Le combat paraît inégal. D'un côté, un couple aisé avec deux enfants biologiques, deux chiens, une maison avec piscine, de l'autre, une mère toxicomane, pauvre, à qui huit enfants ont été retirés. Les Brackeen, des évangéliques, affirment avoir été guidés par Dieu sur le chemin de l'adoption. Celle de Zachary (son deuxième prénom en fait, pour préserver son identité) a été compliquée: pendant les six premiers mois, ses grands-parents cherokees venaient lui rendre visite et le couple de Texans n'avait aucun droit sur lui. Puis, alors que la mère biologique elle-même semblait être d'accord pour l'adoption, des travailleurs sociaux amérindiens ont dégoté un couple au Nouveau-Mexique prêt à l'accueillir. Finalement, le couple d'Amérindiens a dû renoncer et l'adoption a pu se faire. Aujourd'hui, si les Brackeen se sont lancés dans une bataille judiciaire, c'est pour éviter que cela arrive à d'autres, disent-ils. 

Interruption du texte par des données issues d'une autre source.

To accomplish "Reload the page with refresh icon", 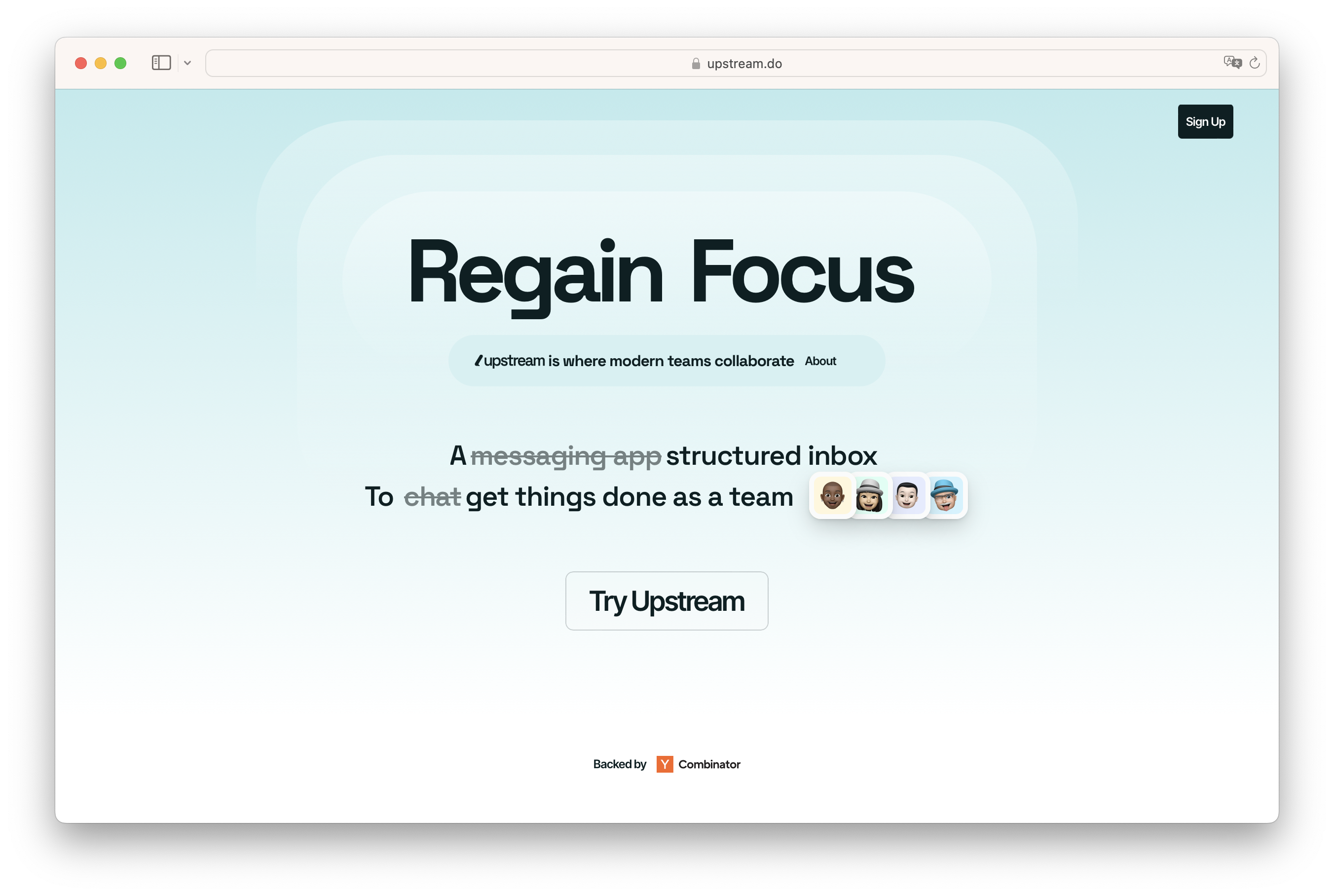I will [1254, 63].
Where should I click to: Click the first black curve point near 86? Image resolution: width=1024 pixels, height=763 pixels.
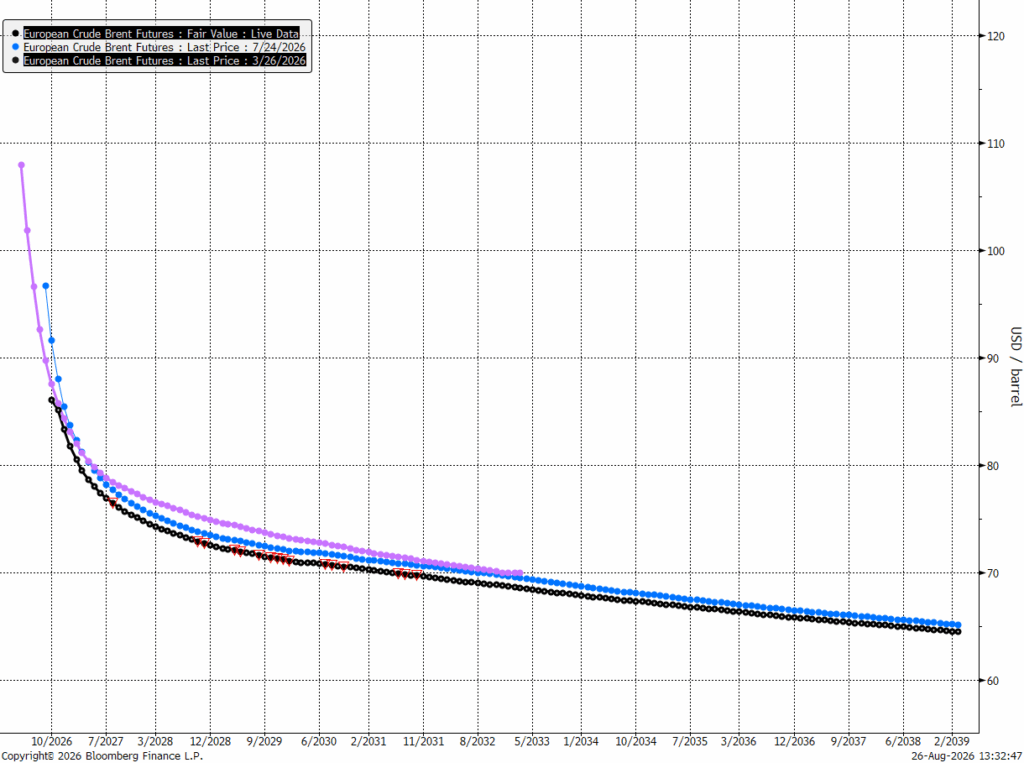[x=52, y=400]
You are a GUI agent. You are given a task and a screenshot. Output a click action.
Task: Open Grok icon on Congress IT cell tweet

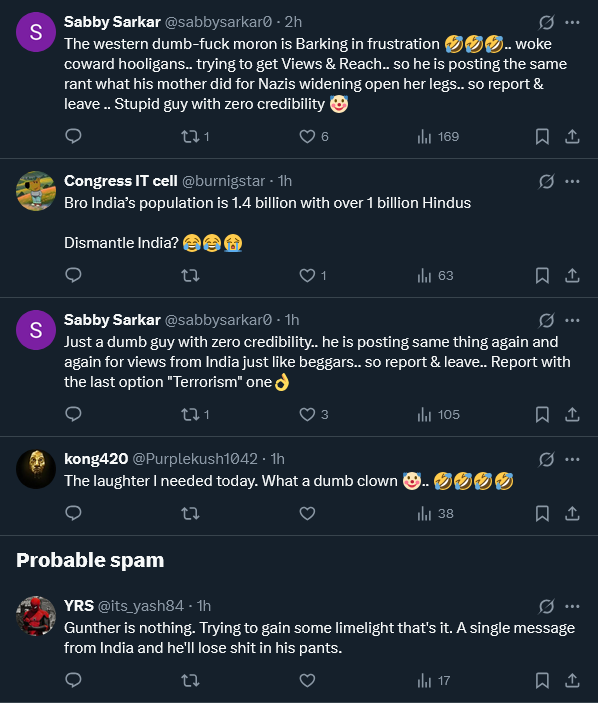tap(546, 181)
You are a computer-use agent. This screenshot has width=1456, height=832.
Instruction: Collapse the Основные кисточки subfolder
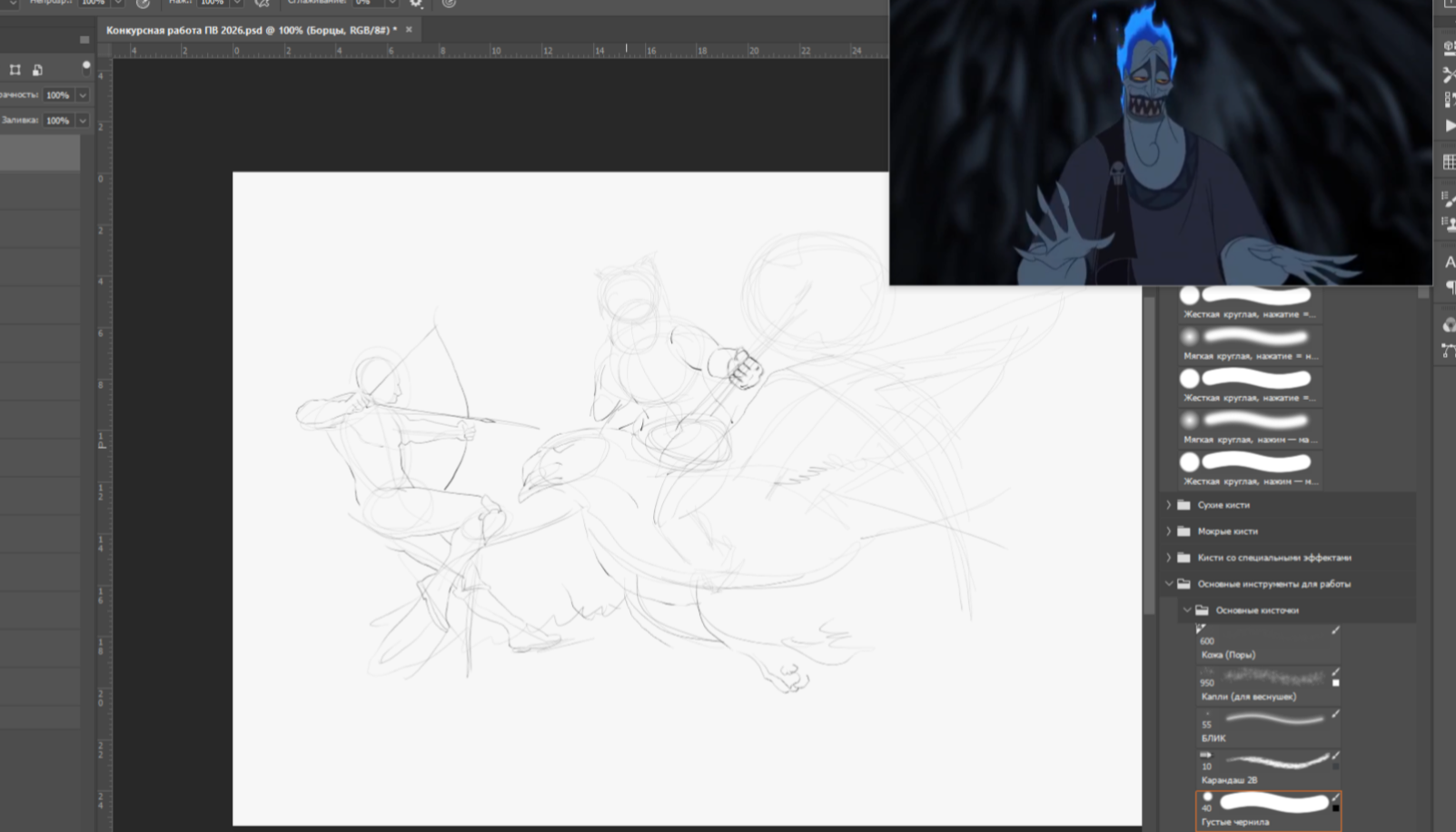pos(1187,610)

Un véritable casse-tête juridique. La demi-soeur de Zachary, qui a tout de suite été placée, n'a jamais vécu dans une famille amérindienne. Sa mère a quitté la réserve. La loi de 1978 a-t-elle donc des raisons de s'appliquer à elle, alors que des proches de sa mère la demandent au sein de la tribu? En vertu de l'intérêt supérieur de l'enfant, les législations non tribales du Texas devraient-elles primer? Un tribunal a rendu une première décision. Il a tranché sans vraiment trancher: les Brackeen et la tribu doivent se partager la garde de l'enfant, avec priorité au couple blanc. La petite soeur devra notamment passer des vacances dans la réserve. Les Texans redoutent cette situation: comment vont-ils s'arranger avec leurs «adversaires»? Cette affaire semble être bien partie pour durer. Triste.